When I get on a gardening tear, I don't like to stop. I like to have everything I need ready to go, and go at it for hours. The problem with such power gardening is meals. Especially if you have other people in the house who aren't about to touch a trowel, but who still expect to be fed, and by you.

When I'm tired after a day in the yard, I may not be up for going out, and the idea of ready-made food (and an adult beverage or two) is very appealing. A little planning, and you can have some great food in the refrigerator, just waiting for lunch or dinner.

Put some dishes together the night before that could serve for either meal, depending on how long you plan to labor among the flora. Bean and potato salads are even better if they sit in the refrigerator overnight, giving the flavors time to blend. Stash some hummus or tabouli in the fridge, with some pita, and you have no worries.

Want a hot meal? Stock your freezer with your favorite soup. It also will serve you well on those busy, what-am-I-going-to-eat days.
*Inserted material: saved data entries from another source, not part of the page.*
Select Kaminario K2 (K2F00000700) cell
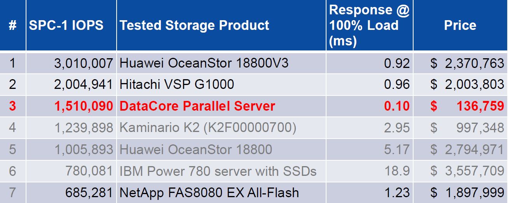This screenshot has height=203, width=508. coord(208,128)
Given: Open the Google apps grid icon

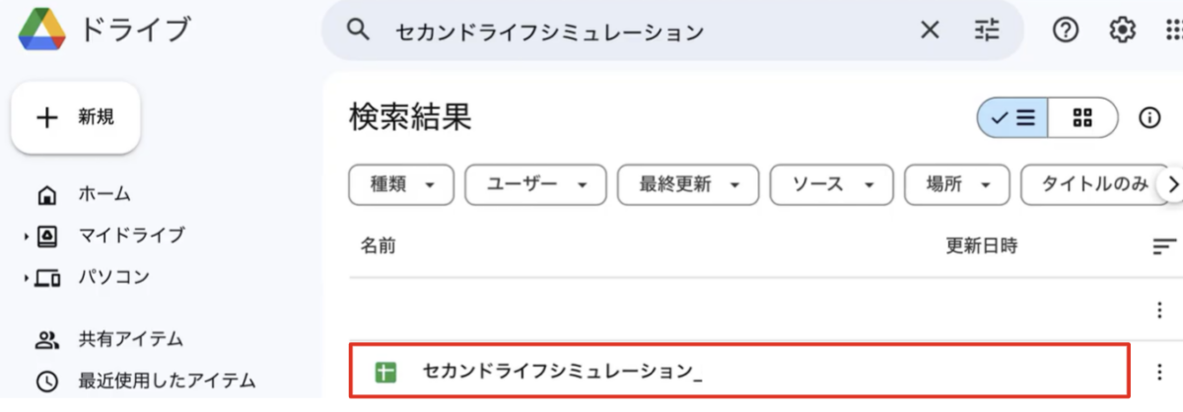Looking at the screenshot, I should click(1172, 31).

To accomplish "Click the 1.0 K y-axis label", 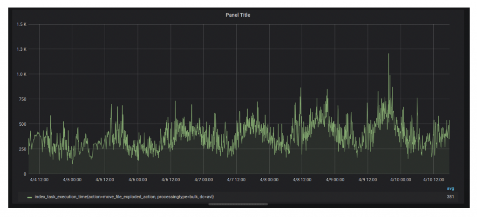I will tap(21, 74).
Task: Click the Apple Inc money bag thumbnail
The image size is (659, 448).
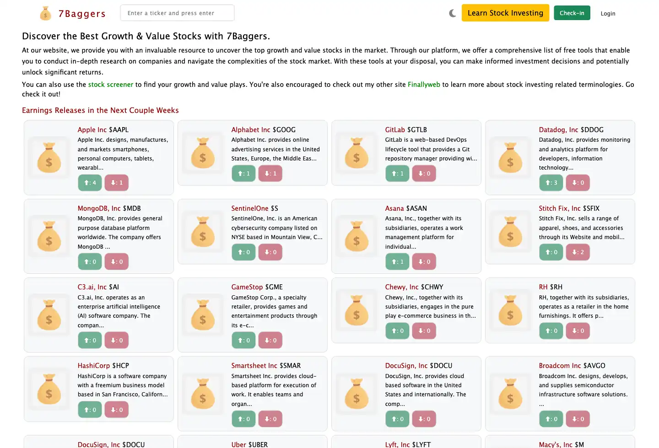Action: pyautogui.click(x=49, y=157)
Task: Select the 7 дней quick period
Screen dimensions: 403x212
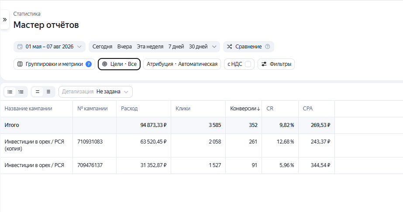Action: tap(176, 47)
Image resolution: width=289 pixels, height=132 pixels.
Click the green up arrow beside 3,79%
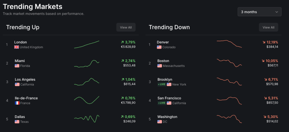click(122, 42)
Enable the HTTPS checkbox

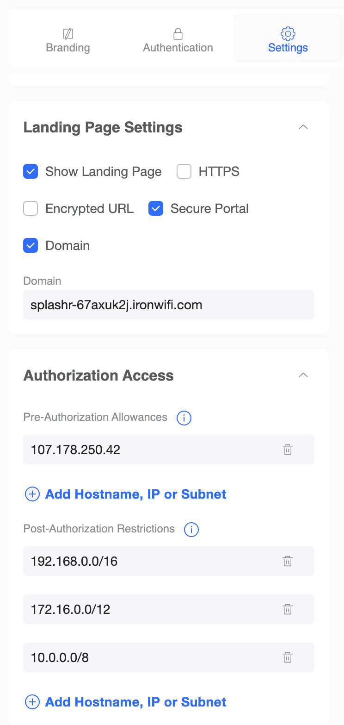(184, 172)
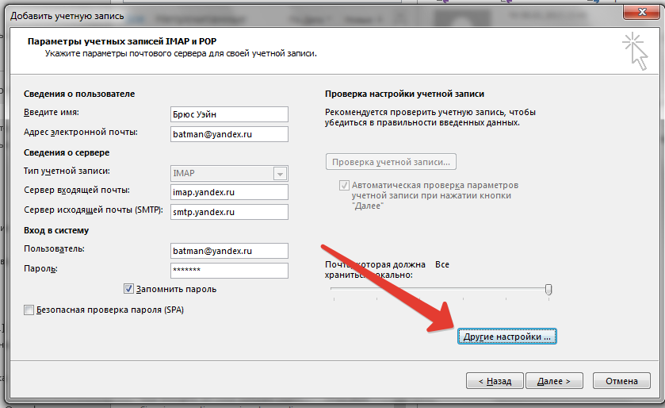This screenshot has width=665, height=408.
Task: Toggle automatic account settings check checkbox
Action: 344,185
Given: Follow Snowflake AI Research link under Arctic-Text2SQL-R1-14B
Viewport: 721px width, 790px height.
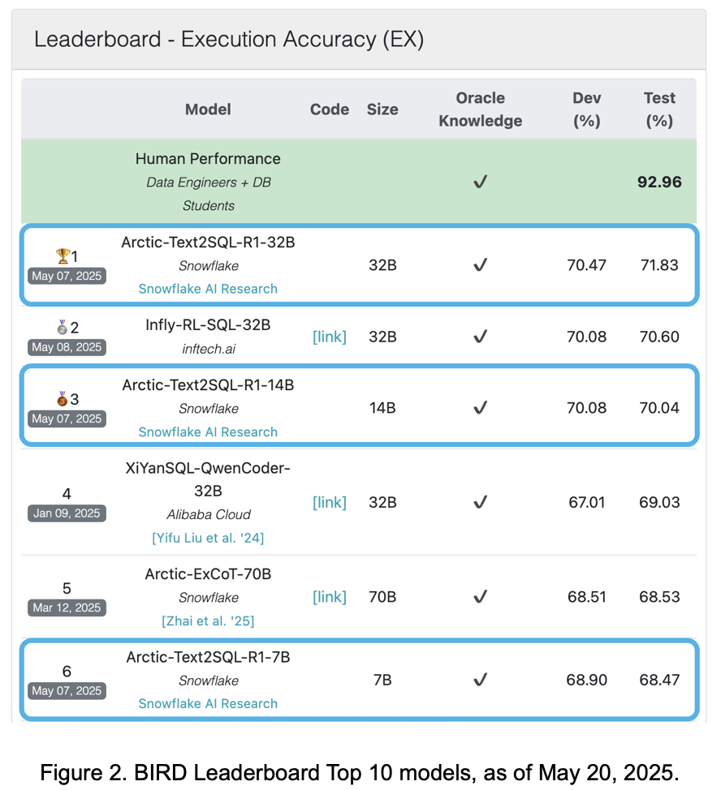Looking at the screenshot, I should pyautogui.click(x=208, y=431).
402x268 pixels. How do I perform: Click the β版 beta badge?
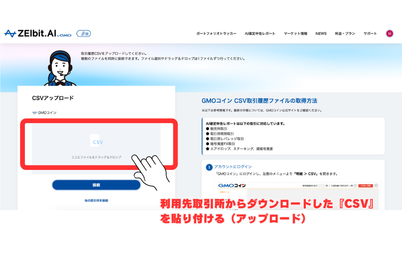[84, 34]
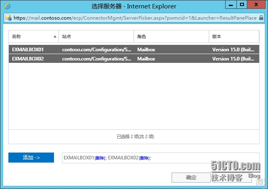This screenshot has width=268, height=189.
Task: Click the sort arrow in 名称 column
Action: 55,36
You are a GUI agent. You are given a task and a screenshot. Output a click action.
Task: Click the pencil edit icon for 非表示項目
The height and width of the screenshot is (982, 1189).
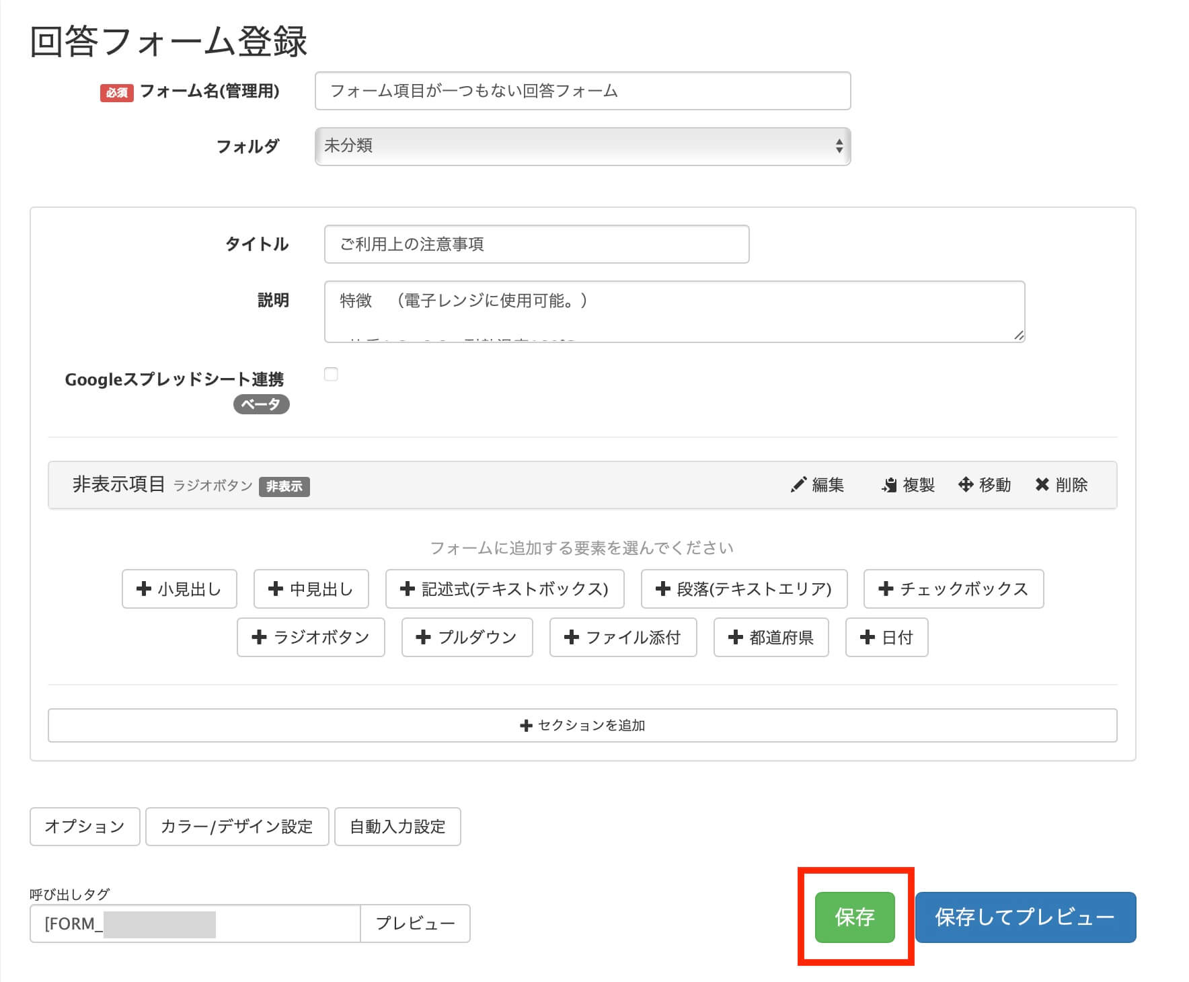798,484
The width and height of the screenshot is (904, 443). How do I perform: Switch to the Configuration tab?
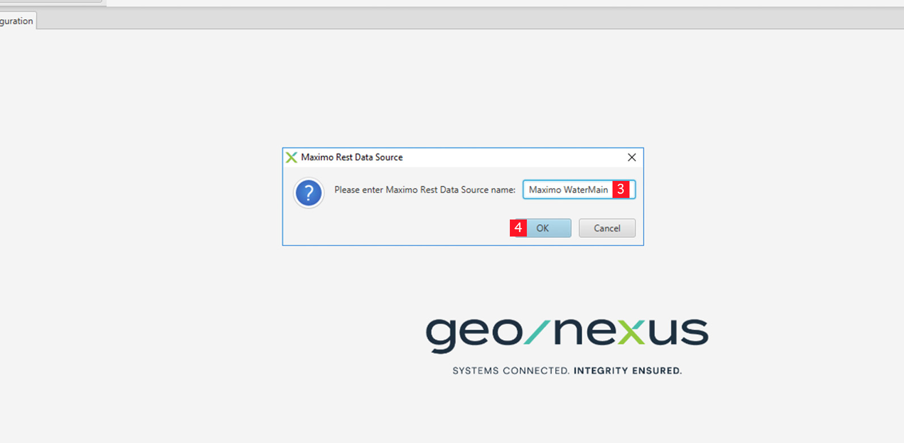point(17,21)
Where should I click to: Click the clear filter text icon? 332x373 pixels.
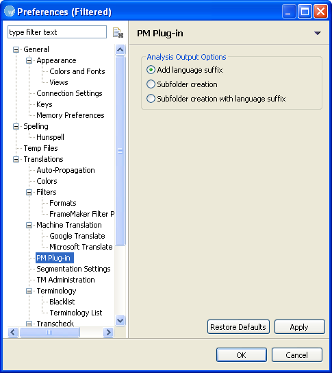[118, 32]
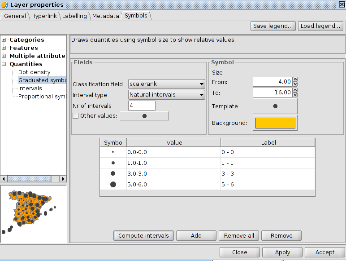
Task: Open the Template symbol button
Action: click(275, 106)
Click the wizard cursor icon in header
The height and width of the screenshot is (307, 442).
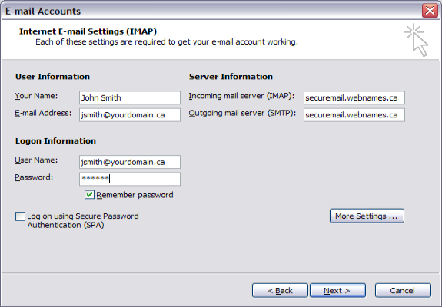pyautogui.click(x=417, y=40)
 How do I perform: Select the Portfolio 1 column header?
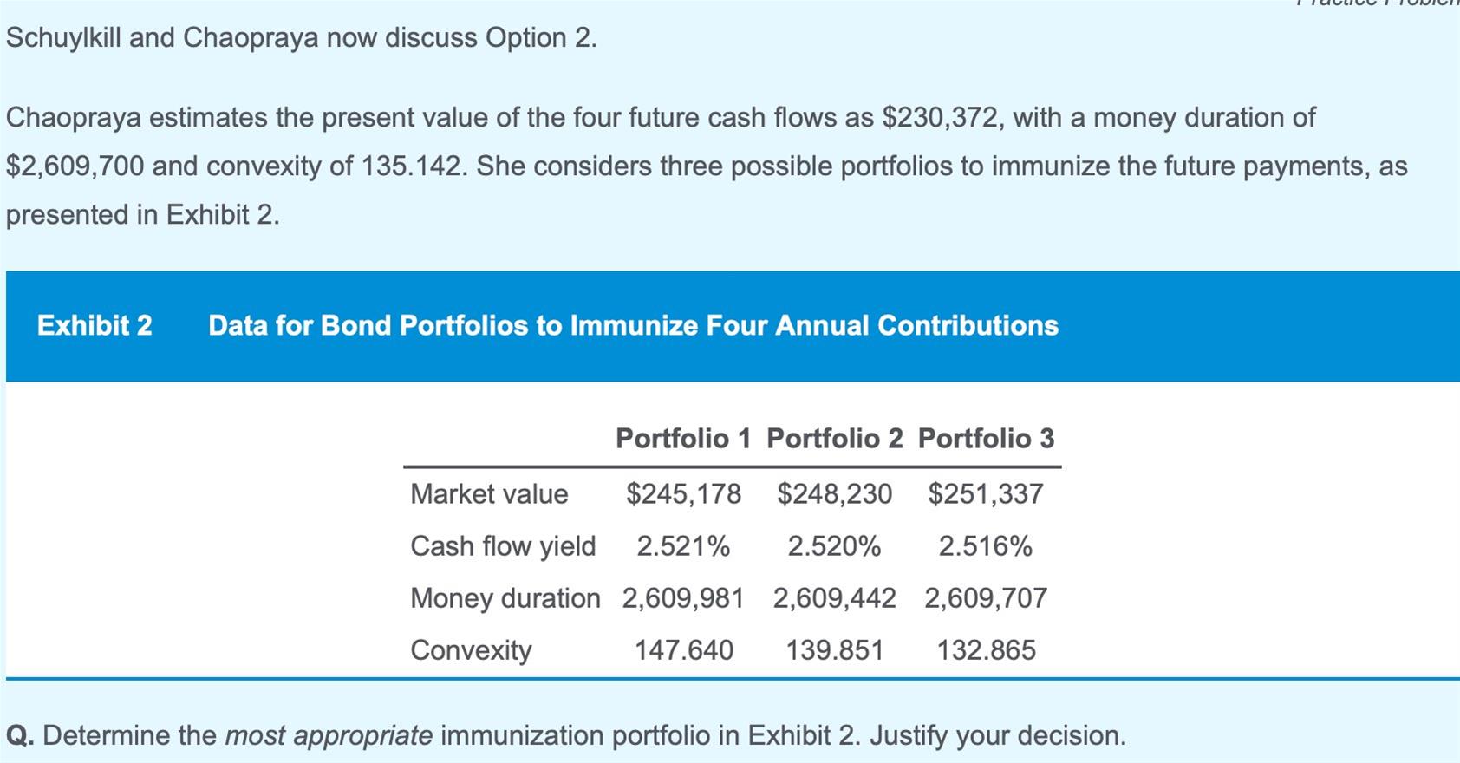(x=683, y=439)
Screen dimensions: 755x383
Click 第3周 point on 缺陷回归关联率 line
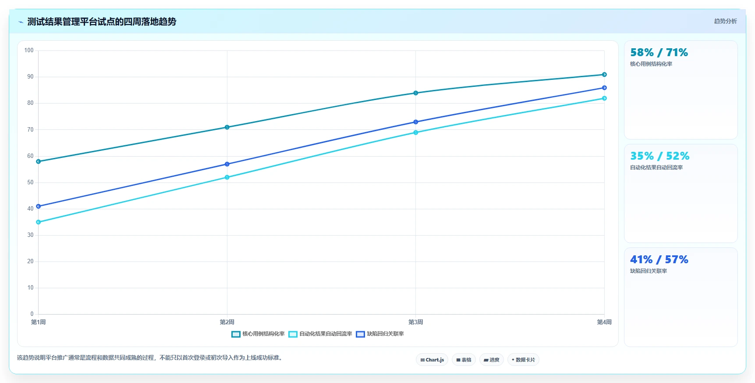click(x=416, y=122)
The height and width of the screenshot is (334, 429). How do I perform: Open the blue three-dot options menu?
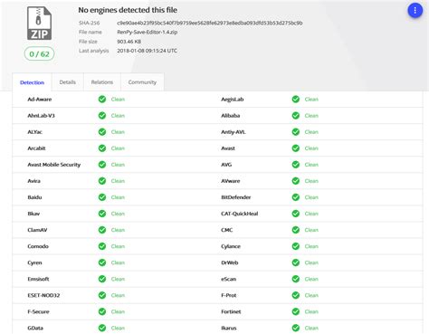click(415, 11)
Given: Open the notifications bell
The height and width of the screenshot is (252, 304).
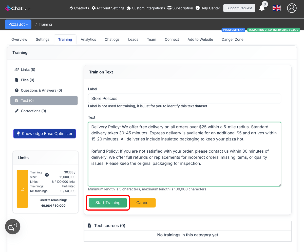Looking at the screenshot, I should 262,8.
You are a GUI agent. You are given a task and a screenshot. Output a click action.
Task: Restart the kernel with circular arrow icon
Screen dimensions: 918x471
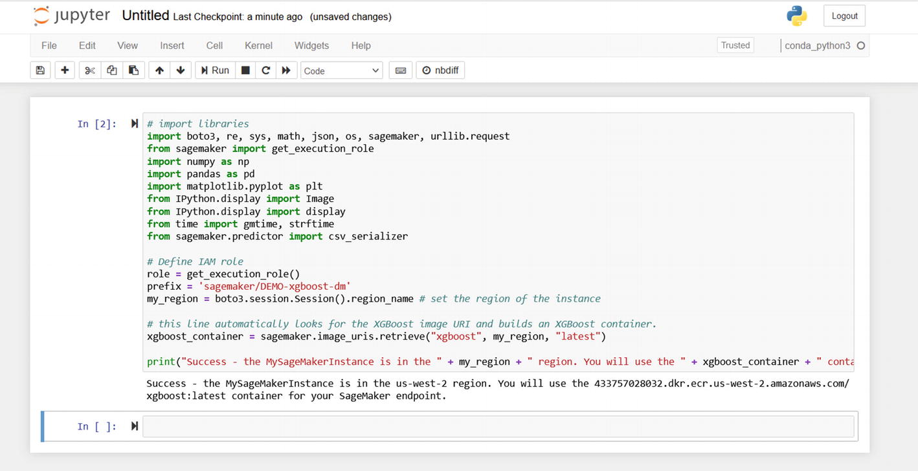(x=265, y=71)
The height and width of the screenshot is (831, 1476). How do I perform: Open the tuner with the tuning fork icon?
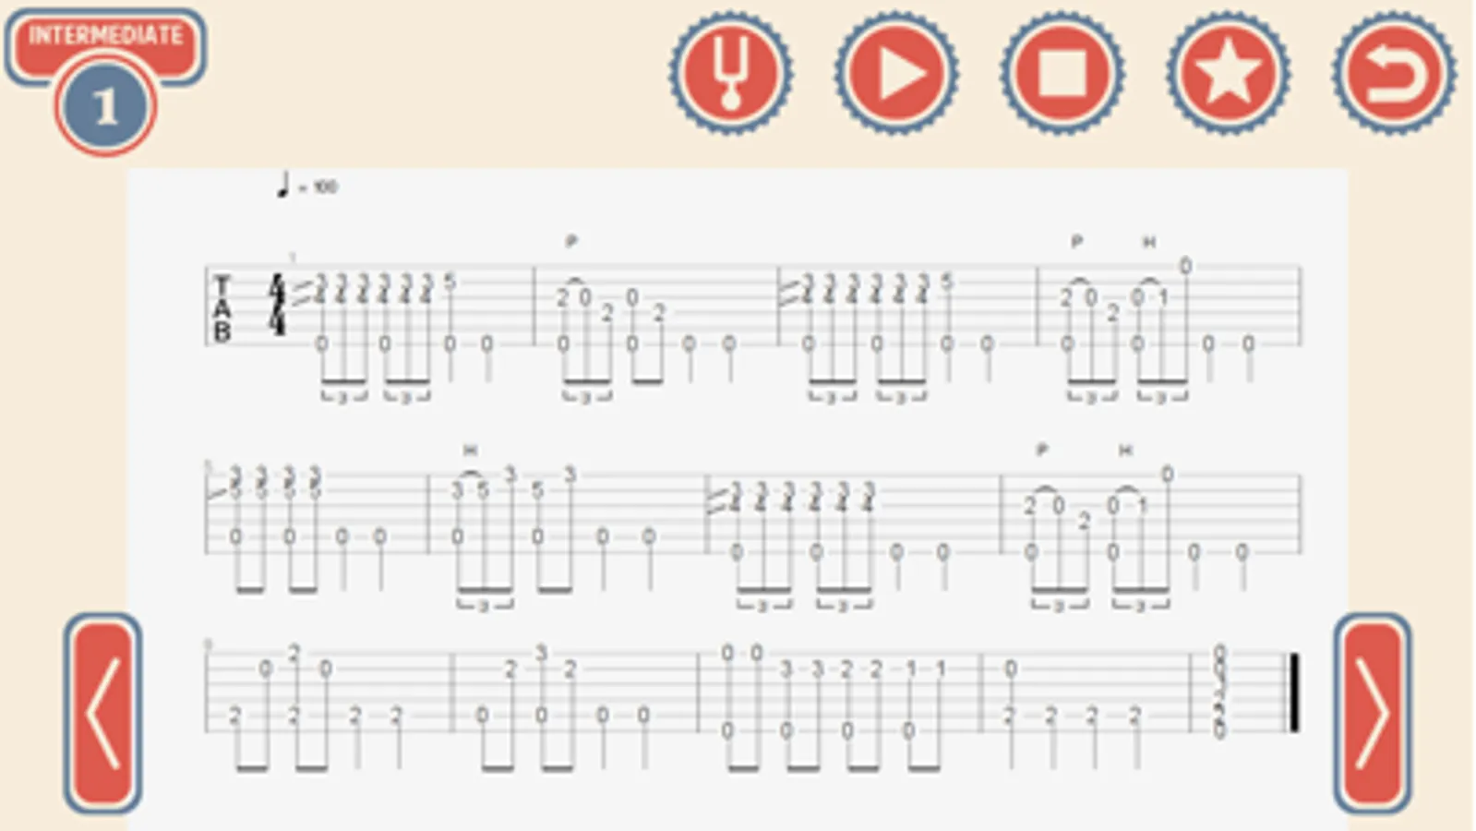point(730,72)
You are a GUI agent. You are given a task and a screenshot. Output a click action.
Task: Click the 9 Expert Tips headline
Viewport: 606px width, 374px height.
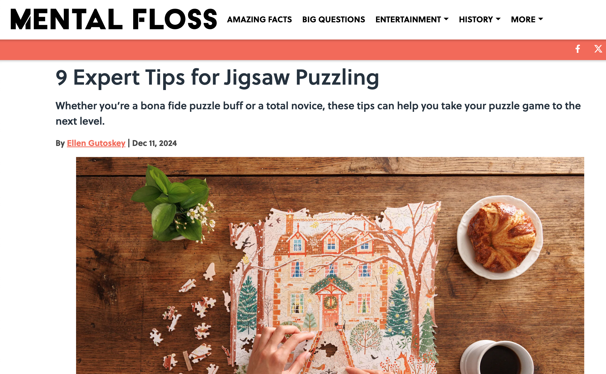(x=217, y=78)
I like to prepare vegetable or black bean soups, both of which freeze well in airtight containers.

My favorite quick meal is pimiento cheese spread on toasted bread. Pimiento cheese was the peanut butter of my childhood -- something we always had on hand to satisfy at lunch or snack time.

And a pimiento cheese sandwich is even better with thick, juicy slices of those fresh tomatoes. A girl can dream, can't she?